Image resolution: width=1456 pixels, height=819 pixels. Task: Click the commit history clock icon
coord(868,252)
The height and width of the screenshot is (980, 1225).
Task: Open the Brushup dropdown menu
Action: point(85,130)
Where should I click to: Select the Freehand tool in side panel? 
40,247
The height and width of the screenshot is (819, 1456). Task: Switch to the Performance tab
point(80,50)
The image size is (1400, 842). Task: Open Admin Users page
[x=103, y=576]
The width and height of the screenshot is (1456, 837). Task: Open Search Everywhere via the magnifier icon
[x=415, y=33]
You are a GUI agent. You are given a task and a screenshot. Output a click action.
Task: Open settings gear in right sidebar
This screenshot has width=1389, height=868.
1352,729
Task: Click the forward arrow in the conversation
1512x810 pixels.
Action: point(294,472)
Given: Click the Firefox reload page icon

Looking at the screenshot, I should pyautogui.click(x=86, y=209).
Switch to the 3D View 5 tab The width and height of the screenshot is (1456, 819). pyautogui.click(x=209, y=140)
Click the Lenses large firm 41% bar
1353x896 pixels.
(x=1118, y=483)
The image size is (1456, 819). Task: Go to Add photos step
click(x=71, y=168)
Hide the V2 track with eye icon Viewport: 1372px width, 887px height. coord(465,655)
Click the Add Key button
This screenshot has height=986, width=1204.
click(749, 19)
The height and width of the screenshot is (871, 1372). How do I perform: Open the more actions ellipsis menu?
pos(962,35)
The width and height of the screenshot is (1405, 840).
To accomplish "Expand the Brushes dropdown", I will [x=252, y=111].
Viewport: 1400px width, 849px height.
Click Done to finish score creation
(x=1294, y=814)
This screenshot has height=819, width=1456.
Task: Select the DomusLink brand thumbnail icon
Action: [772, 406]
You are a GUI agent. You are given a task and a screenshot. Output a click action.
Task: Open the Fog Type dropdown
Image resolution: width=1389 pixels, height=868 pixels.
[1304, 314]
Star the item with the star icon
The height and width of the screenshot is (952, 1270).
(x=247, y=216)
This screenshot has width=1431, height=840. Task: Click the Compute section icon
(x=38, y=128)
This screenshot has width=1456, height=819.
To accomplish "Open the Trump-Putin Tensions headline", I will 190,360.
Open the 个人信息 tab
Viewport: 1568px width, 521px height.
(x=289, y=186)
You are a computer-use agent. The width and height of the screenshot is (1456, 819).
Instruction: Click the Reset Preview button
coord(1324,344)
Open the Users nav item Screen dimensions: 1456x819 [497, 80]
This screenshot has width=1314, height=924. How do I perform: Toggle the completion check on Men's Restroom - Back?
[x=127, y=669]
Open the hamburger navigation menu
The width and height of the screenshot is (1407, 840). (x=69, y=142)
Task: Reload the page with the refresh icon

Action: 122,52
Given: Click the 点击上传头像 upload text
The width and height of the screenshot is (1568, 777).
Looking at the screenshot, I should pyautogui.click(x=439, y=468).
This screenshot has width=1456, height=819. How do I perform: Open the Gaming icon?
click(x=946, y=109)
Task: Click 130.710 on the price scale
---+---
● How to complete this task
Repeat all of the records, letter for letter.

● Task solution
Image resolution: width=1456 pixels, height=819 pixels. Task: Click the commit history clock icon
coord(868,252)
The height and width of the screenshot is (980, 1225).
Task: Open the Brushup dropdown menu
Action: point(85,130)
Where should I click to: Select the Freehand tool in side panel? 
40,247
The height and width of the screenshot is (819, 1456). Task: Switch to the Performance tab
point(80,50)
The image size is (1400, 842). Task: Open Admin Users page
[x=103, y=576]
The width and height of the screenshot is (1456, 837). Task: Open Search Everywhere via the magnifier icon
[x=415, y=33]
You are a GUI agent. You are given a task and a screenshot. Output a click action.
Task: Open settings gear in right sidebar
This screenshot has width=1389, height=868.
1352,729
Task: Click the forward arrow in the conversation
1512x810 pixels.
Action: point(294,472)
Given: Click the Firefox reload page icon

Looking at the screenshot, I should pyautogui.click(x=86, y=209).
Switch to the 3D View 5 tab The width and height of the screenshot is (1456, 819). pyautogui.click(x=209, y=140)
Click the Lenses large firm 41% bar
1353x896 pixels.
(x=1118, y=483)
The image size is (1456, 819). Task: Go to Add photos step
click(x=71, y=168)
Hide the V2 track with eye icon Viewport: 1372px width, 887px height. coord(465,655)
Click the Add Key button
This screenshot has height=986, width=1204.
click(749, 19)
The height and width of the screenshot is (871, 1372). How do I perform: Open the more actions ellipsis menu?
pos(962,35)
The width and height of the screenshot is (1405, 840).
To accomplish "Expand the Brushes dropdown", I will [x=252, y=111].
Viewport: 1400px width, 849px height.
Click Done to finish score creation
(x=1294, y=814)
This screenshot has height=819, width=1456.
Task: Select the DomusLink brand thumbnail icon
Action: [772, 406]
You are a GUI agent. You are given a task and a screenshot. Output a click action.
Task: Open the Fog Type dropdown
Image resolution: width=1389 pixels, height=868 pixels.
[1304, 314]
Star the item with the star icon
The height and width of the screenshot is (952, 1270).
(x=247, y=216)
This screenshot has width=1431, height=840. Task: Click the Compute section icon
(x=38, y=128)
This screenshot has width=1456, height=819.
To accomplish "Open the Trump-Putin Tensions headline", I will 190,360.
Open the 个人信息 tab
Viewport: 1568px width, 521px height.
(x=289, y=186)
You are a computer-use agent. The width and height of the screenshot is (1456, 819).
Instruction: Click the Reset Preview button
coord(1324,344)
Open the Users nav item Screen dimensions: 1456x819 [497, 80]
This screenshot has width=1314, height=924. How do I perform: Toggle the completion check on Men's Restroom - Back?
[x=127, y=669]
Open the hamburger navigation menu
The width and height of the screenshot is (1407, 840). (x=69, y=142)
Task: Reload the page with the refresh icon

Action: 122,52
Given: Click the 点击上传头像 upload text
The width and height of the screenshot is (1568, 777).
Looking at the screenshot, I should pyautogui.click(x=439, y=468).
This screenshot has width=1456, height=819. How do I perform: Open the Gaming icon?
click(x=946, y=109)
Task: Click 130.710 on the price scale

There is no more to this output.